Erica Clites joins Extension team in southeast Michigan
She is working with local communities, agencies, and other partners and networks in Wayne, Macomb, Monroe, and St. Clair counties.
Michigan Sea Grant welcomes Erica Clites as a new Extension Program Worker serving southeast Michigan. Clites will work with local communities, agencies, and other partners and networks on initiatives such as habitat restoration and coastal community development. Her MSU Extension district includes Wayne, Macomb, Monroe, and St. Clair counties with an office in Wayne County. She began her new duties in June 2022.
Prior to joining Michigan Sea Grant, Clites was director of the Oakland County Cooperative Invasive Species Management Area (Oakland County CISMA), a collaboration of over 40 county, municipal, and nonprofit partners to support functioning ecosystems and enhance quality of life through invasive species management.
“Erica is a great addition to our team. We look forward to building strong partnerships and innovative programs in the southeast Michigan counties Erica will serve,” said Dr.

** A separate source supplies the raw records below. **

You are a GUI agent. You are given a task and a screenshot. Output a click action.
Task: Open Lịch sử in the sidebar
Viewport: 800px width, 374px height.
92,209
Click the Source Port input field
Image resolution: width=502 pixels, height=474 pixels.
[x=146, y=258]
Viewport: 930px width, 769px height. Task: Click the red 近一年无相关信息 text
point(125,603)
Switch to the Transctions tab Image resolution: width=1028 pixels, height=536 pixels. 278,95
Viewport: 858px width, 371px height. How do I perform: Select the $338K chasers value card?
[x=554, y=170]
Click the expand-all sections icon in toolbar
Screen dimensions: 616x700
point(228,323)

Heather Triezenberg, Michigan Sea Grant associate director and program leader.
In addition to her work with Oakland County CISMA, Clites has worked as:
- A fossil collections manager for the University of California Berkeley Museum of Paleontology, managing a national collaboration of nine museums digitizing fossil clams and snails.

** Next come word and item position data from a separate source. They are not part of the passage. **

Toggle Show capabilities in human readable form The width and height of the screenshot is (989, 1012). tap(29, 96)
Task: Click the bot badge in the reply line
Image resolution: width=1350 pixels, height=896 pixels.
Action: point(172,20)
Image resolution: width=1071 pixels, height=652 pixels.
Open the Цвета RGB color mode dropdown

- A natural resource manager for the National Park Service, running a long-term field monitoring program for fossil dinosaur trackways along Utah’s Lake Powell to evaluate the impact of changing water levels on the trackways.
“I’m excited to be working with MSU Extension and Michigan Sea Grant in southeast Michigan,” said Clites. “I hope to empower more communities to use green infrastructure projects such as rain gardens and soft shorelines to reduce coastal flooding and erosion. There are many organizations and communities doing great projects here and I’m looking forward to working alongside them.”
Clites earned her M.S. in Geological Sciences from the University of California, Riverside, and her B.A. in Geology from the College of Wooster. She loves sharing her passion for the natural world with partners and the public, helping connect people with information they need through webinars, workshops, and conversations. She appreciates any opportunity to get outside and see how natural ecosystems really work. She can be reached via email at firstname.lastname@example.org.
Michigan Sea Grant helps to foster economic growth and protect Michigan’s coastal, Great Lakes resources through education, research and outreach. A collaborative effort of the University of Michigan and Michigan State University and its MSU Extension, Michigan Sea Grant is part of the NOAA-National Sea Grant network of 34 university-based programs.